Ironically, it was one of the moments during which I felt more detached from the violence on screen. This is partially because the action is viewed through the infrared scope of the targeting drone overhead, but partially because, in the scope of the game as a whole, the violence was no more meaningful than any of the other killing I had been doing up to that point. The game had spent its entirety up to that point desensitizing me to mass violence, and now all of a sudden, for a very arbitrary, artificial reason, I’m supposed to care?
Spec Ops is very keen in its latter half to take every opportunity to remind you of the fact that the nameless, faceless characters you are mowing down are Americans. It even goes so far as to insert a loading screen blurb that reads “how many Americans have you killed today,” just to remind you that these characters/targets/masses of pixels mean more than those others that you’ve been killing and that you should Feel Something about it.
However, there is functionally speaking no difference between the Americans you kill in the second half of the game and the Insurgents you kill in the first half, except that their barks are delivered in American accents instead of Arab accents.

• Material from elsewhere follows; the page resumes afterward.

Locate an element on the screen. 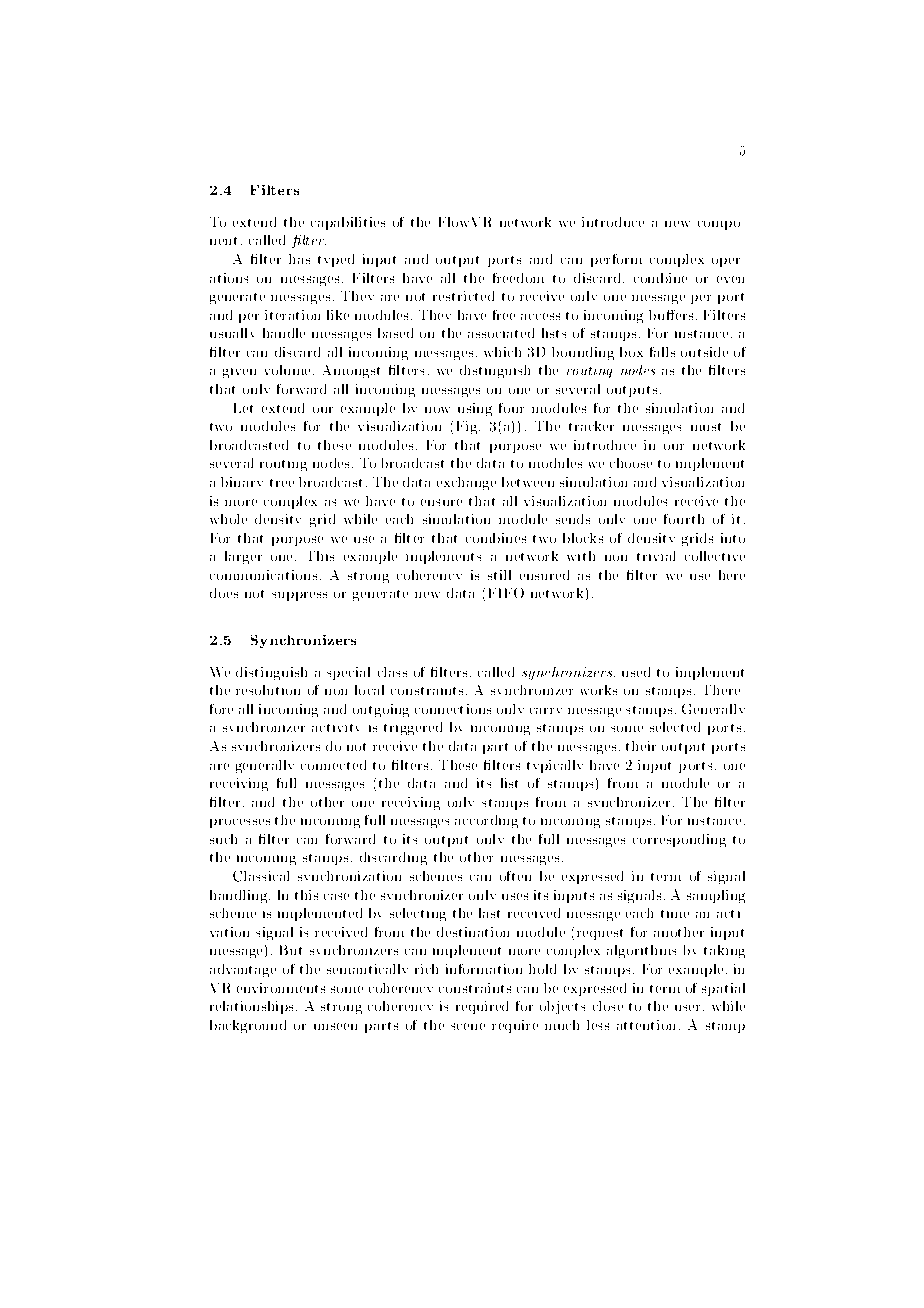 Image resolution: width=924 pixels, height=1308 pixels. selected is located at coordinates (675, 727).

Like every other shooter peon enemy ever, they are ubiquitous and facially obscured; they shoot at you. Telling us through cutscenes that these characters are somehow more important than other characters and that we should feel differently about killing them rings laughably hollow.
The biggest flaw present in Spec Ops: The Line is that it is still just a shooter. It tries to make a point about how horrible violence is within a genre that is at best apathetic about violence and at worst totally enamored with it. Throughout my playthrough of Spec Ops I killed just as much, if not more, than I have in any other shooter, and it was just as meaningless. Telling me it should hold more meaning doesn’t make it so.

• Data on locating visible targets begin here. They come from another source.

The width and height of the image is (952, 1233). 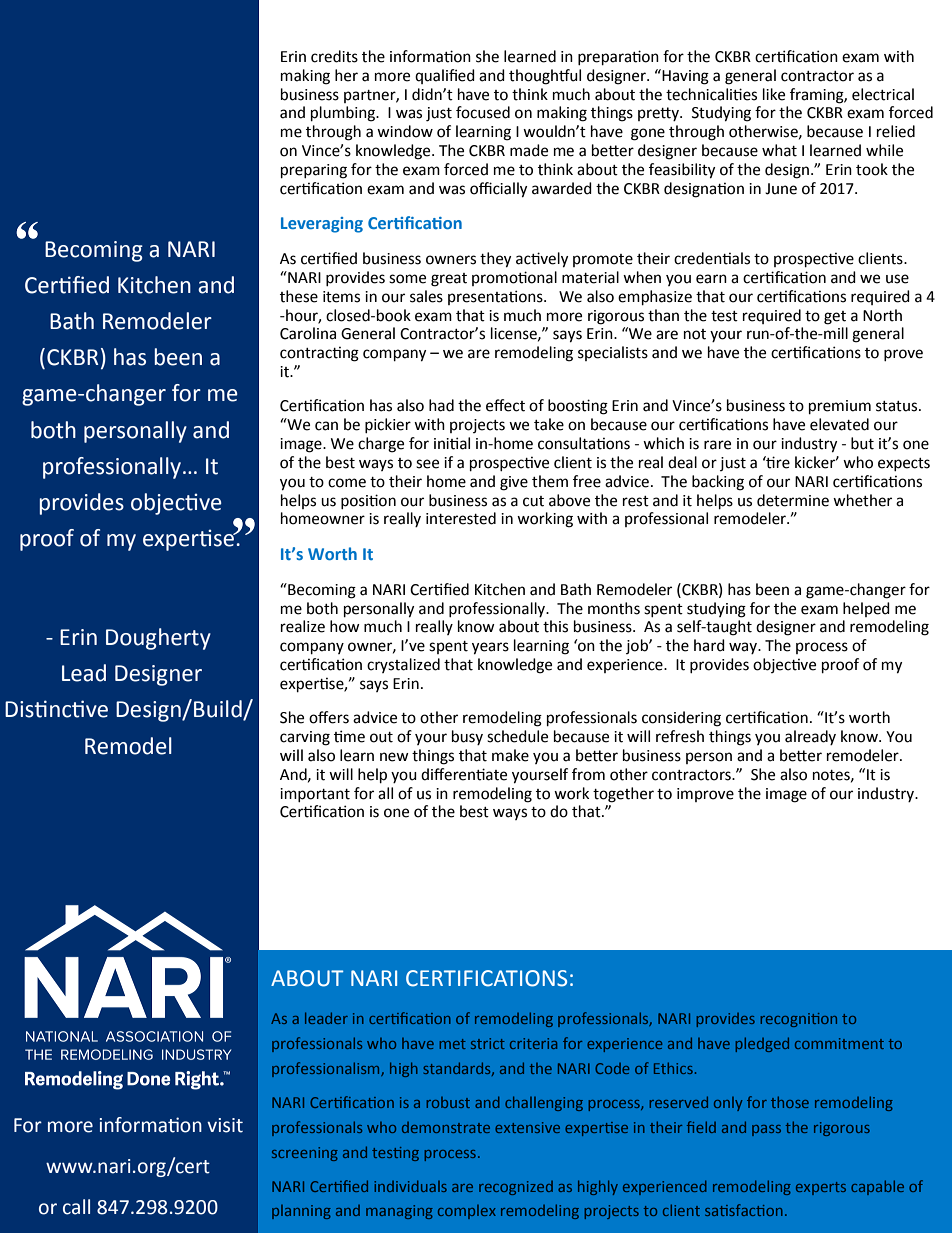 What do you see at coordinates (490, 648) in the image?
I see `years` at bounding box center [490, 648].
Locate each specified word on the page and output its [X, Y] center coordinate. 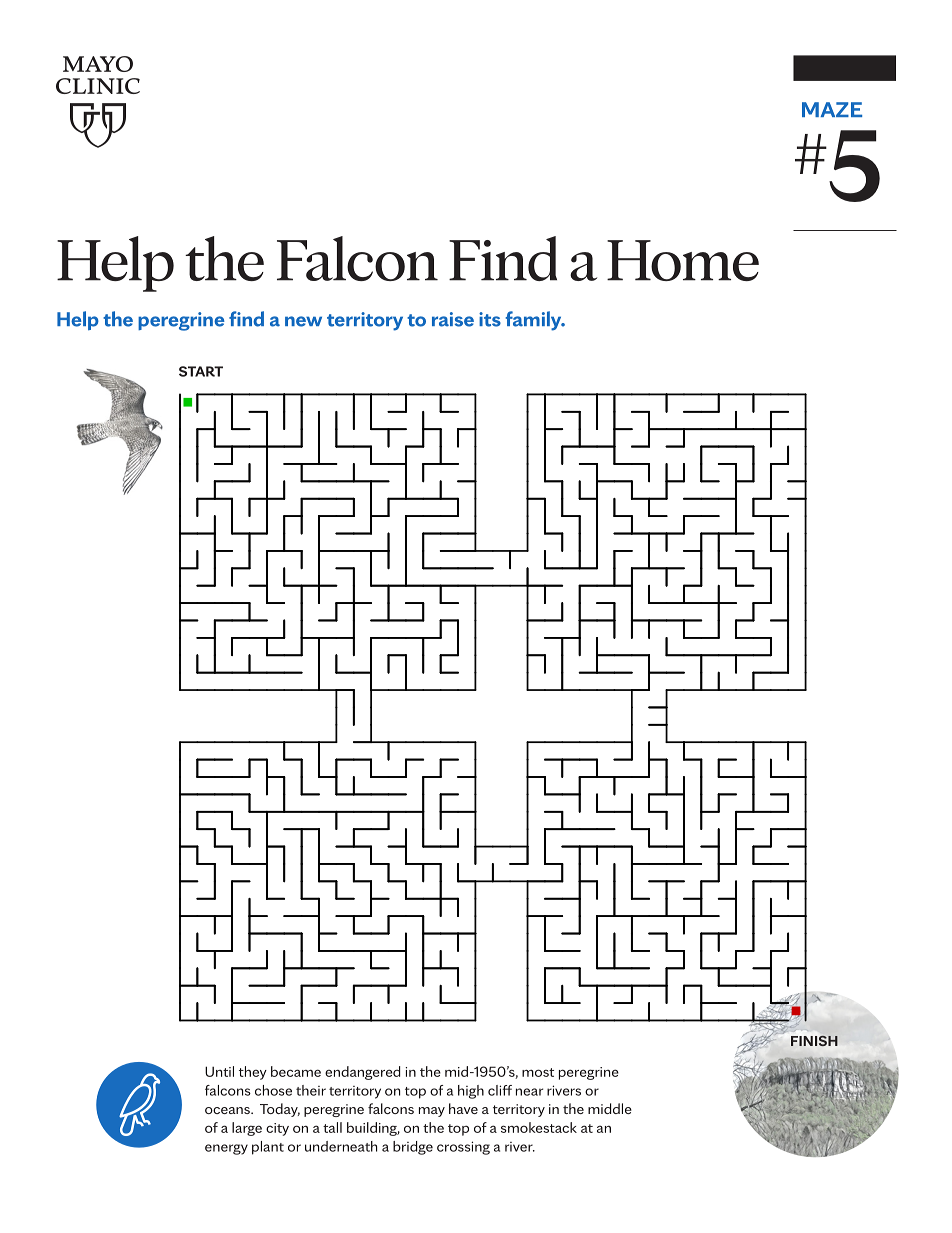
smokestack [539, 1127]
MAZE [832, 109]
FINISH [814, 1041]
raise [453, 319]
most [538, 1072]
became [296, 1071]
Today [280, 1110]
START [201, 371]
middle [610, 1108]
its [490, 319]
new [303, 321]
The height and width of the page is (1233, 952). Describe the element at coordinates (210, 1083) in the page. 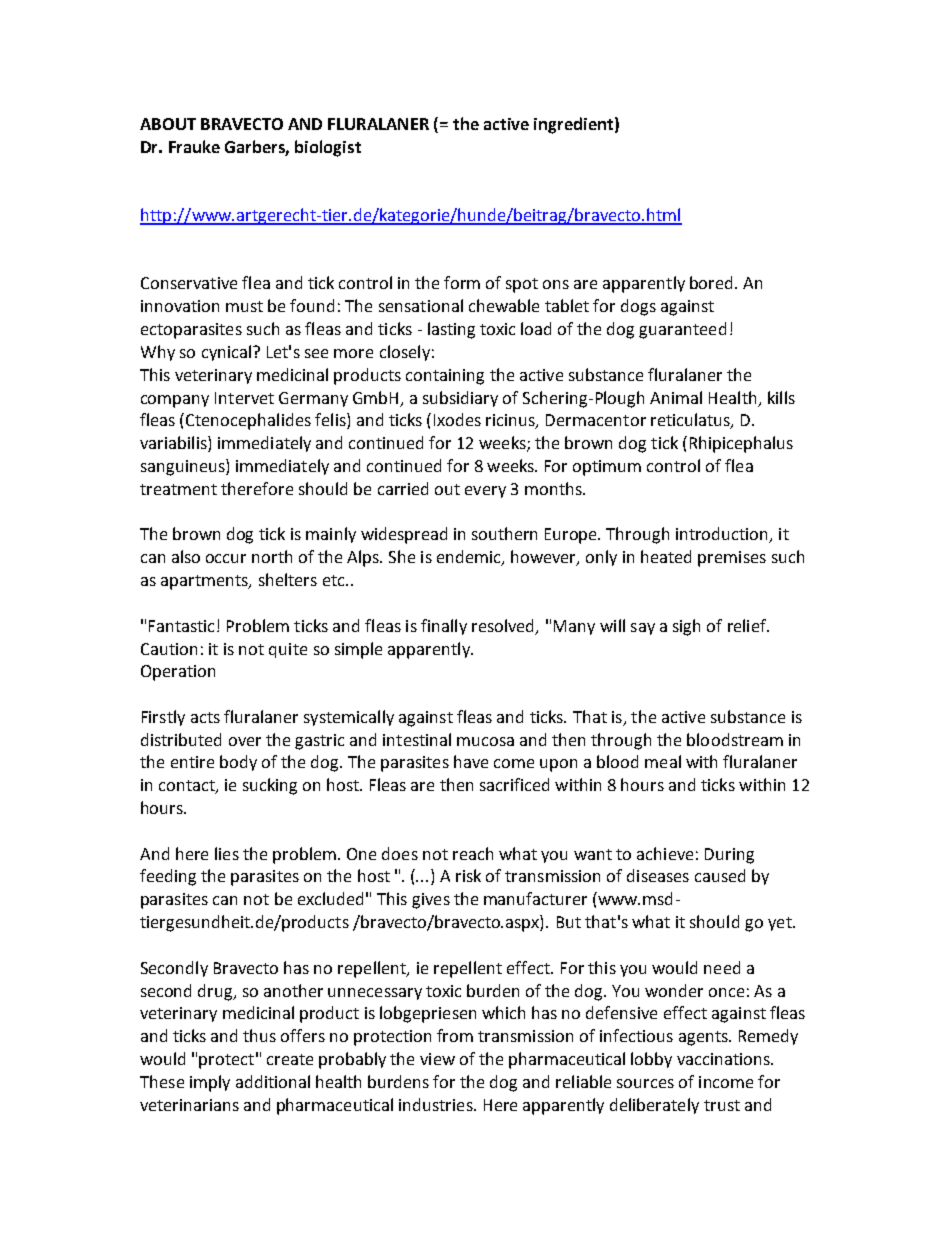

I see `imply` at that location.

This is the fatal flaw present in shooters today: they’re trying so hard to advance storytelling conventions but neglecting to advance the way the games are actually played; in short, they’re taking Doom and trying to tell us it’s A Farewell To Arms. Some developers have realized that the way shooters are played hasn’t changed, and instead opted to change the way the story is presented instead.
Look at Far Cry 2, a game that has no story to speak of. It is a game in which, like other shooters, the player commits constant acts of heinous violence. Ingeniously, that is exactly what the game’s “story” is “about”: your character committing acts of heinous violence. The game provides very little Story or Context for you murder spree. It doesn’t deign to tell you what you should think about the killing you’re doing, no cutscenes to try and insert character feelings; it just has you kill. Far Cry 2’s lack of narrative heavy-handedness doesn’t just acknowledge that the killing in shooters is sterile and mechanical, it embraces it. It uses the shooter convention of mass violence to encourage you to become the cold, mechanical killer you portray on screen and then proceeds to not give a fuck about what that does or doesn’t Mean.
Spec Ops: The Line is a fun shooter. It is mechanically sound and snappily responsive and it does a fine job of making you want to play it. It is not, however, a profound shooter. It is a game that purports to treat on violence without realizing that its very foundation is built on a genre that is self-admittedly apathetic towards any deeper thematic discussion on the subject. I chuckled when one of Spec Ops’ loading screen blurbs provided the definition of cognitive dissonance; I wondered if the developers would ever pick up on the irony.